Butler also expressed thanks to Denzel Washington, who he starred alongside on the 2018 Broadway production of “The Iceman Cometh.” The Oscar winner called Luhrmann to recommend the young actor for “Elvis.” He also thanked his family, including his sister Ashley, who served as his date for the evening, his father and his late mother, as well as the family of Elvis Presley, including Priscilla and Lisa Marie Presley, who beamed with pride from their table in the ballroom.
“Lastly, Elvis Presley himself, you are an icon and a rebel. I love you so much. Thank you. You are remembered and I will never forget thank you!”

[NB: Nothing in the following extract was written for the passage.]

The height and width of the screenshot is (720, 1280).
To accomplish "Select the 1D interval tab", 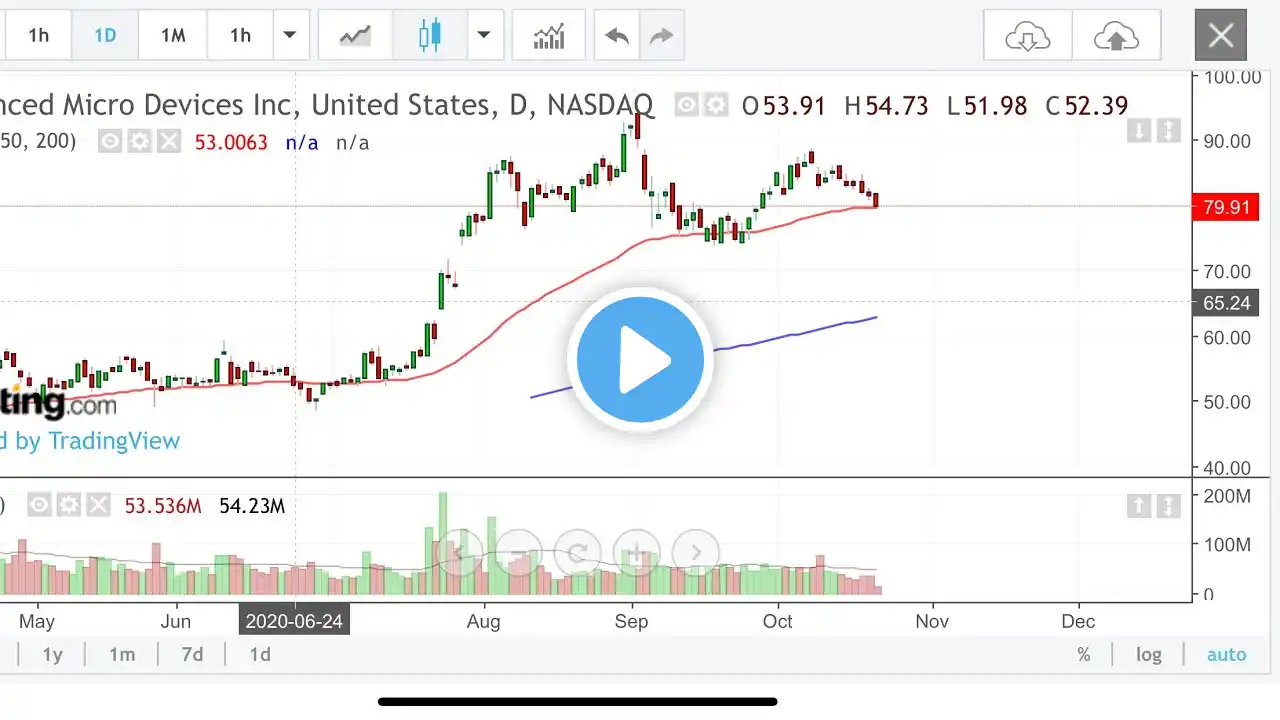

Butler stars as Presley in the Luhrmann-directed film, which has electrified audiences since its world premiere at the Cannes Film Festival last summer, where it received a 12-minute standing ovation.
During Variety’s official Golden Globes digital pre-show, Butler reflected on the “tricky tightrope” he walked in order to portray the King of Rock and Roll.
“It was the tightrope that you have to walk between all the meticulous things that make Elvis, Elvis, but never losing the spirit and the soul, and making it feel as though it’s happening for the first time right there,” he told Variety chief correspondent Elizabeth Wagmeister. “Otherwise you feel like you’re at the wax museum.”
For more than a year an a half before filming began, the actor completely immersed himself in Presley’s world. In that time, Butler studied Presley’s every quirk and inflection, ultimately learning to speak, sing (it’s Butler’s voice in the film’s early performance numbers) and move like him.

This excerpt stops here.